Okay, laminate is laminate, so really IKEA isn’t exactly reinventing smooth there. But their painted furniture?
I don’t know what they put over that paint, but Teflon might be a good guess!
If you try to paint IKEA laminate furniture or their painted furniture without knowing the secret, you’re going to be taking a little stroll down Misery Lane.
The paint. Won’t. Stick.
I can hear some of you now, you know.
“Oooh, oooh, but I use Annie Sloan! Her paint sticks to anything!”
To which I reply, “Bosh and balooey, madam!”
Her paint fails like a bumpkin at a calculus contest when it comes to IKEA.
My first time using Annie Sloan was attempting to paint a finished IKEA chest of drawers.
If disappointment and frustration have names, they are “Annie” and “Sloan.”
What I didn’t know back then was that even the best and most expensive paints need something to hang on to, otherwise they’ll just flake off and fall to the floor, leaving behind a ruined makeover and a frustrated and swearing painter.
Here’s how to paint IKEA furniture the right way.
No disappointment and frustration.
I know you’re just dying to get to the action, so I’ll tell you the story of how this IKEA makeover was supposed to go at the end of the post.
Our original plan wasn’t to paint it.
Our original plan was to fix the scratches with products promised by Pinterest to fix and repair all scratches and imperfections.
Obviously, that didn’t happen.
Painting IKEA Furniture (or any Laminate Furniture)
Okay, so Barish has this weird sloping ceiling behind his bed that creates an unusable triangular void.

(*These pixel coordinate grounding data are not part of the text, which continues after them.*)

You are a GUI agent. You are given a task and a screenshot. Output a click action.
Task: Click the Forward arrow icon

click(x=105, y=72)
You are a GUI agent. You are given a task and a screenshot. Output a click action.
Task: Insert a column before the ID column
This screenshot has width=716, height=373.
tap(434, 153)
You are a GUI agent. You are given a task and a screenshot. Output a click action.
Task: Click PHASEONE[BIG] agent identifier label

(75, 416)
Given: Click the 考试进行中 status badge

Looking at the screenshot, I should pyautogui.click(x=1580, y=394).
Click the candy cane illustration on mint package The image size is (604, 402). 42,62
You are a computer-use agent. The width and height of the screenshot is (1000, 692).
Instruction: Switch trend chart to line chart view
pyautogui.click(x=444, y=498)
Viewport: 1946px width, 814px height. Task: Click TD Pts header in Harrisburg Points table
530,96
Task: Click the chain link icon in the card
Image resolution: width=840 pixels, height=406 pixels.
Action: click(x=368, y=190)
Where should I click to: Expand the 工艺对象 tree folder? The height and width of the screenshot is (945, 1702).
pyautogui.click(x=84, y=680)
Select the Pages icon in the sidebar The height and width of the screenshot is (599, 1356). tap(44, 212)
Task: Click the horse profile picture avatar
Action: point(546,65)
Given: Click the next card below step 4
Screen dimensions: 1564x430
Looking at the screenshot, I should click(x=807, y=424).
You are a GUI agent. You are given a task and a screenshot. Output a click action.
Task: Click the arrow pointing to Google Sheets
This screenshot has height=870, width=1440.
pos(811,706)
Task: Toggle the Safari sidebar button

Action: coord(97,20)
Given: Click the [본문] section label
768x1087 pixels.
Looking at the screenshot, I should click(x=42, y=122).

We first considered building a tiny wall to block off that area and bring some normalcy to that wackadoodle room, but that would have been a big, nasty job.
Fortunately, we discovered that an IKEA Kallax on either side of the bed would fit perfectly and block off the useless void!
The plan was to make some doors for half of the cubby holes and slap a hardboard backing on the back. Easy!
The best part was we already had the two black Kallax units!
One had served us for years in the dining room before we gave that room a big makeover last year.
The other served as a bookcase to Barish’s desk before we gave a makeover to his first room earlier this year. That’s the Kallax in the background with the trophies on it.
Lucky guy! I don’t think I won a single trophy growing up.
I do remember winning a bronze medal at a swim meet once, though.
The funny part?
I wasn’t on the swim team!
I just happened to be beached on the grassy slope next to the pool at Woodledge Pool Club one day when the coach asked if I could fill in for an absent team member.
What the heck? Why not?
I rolled myself over to the light blue starting blocks and heaved myself up onto one of them. I must have looked like a walrus mounting an iceberg.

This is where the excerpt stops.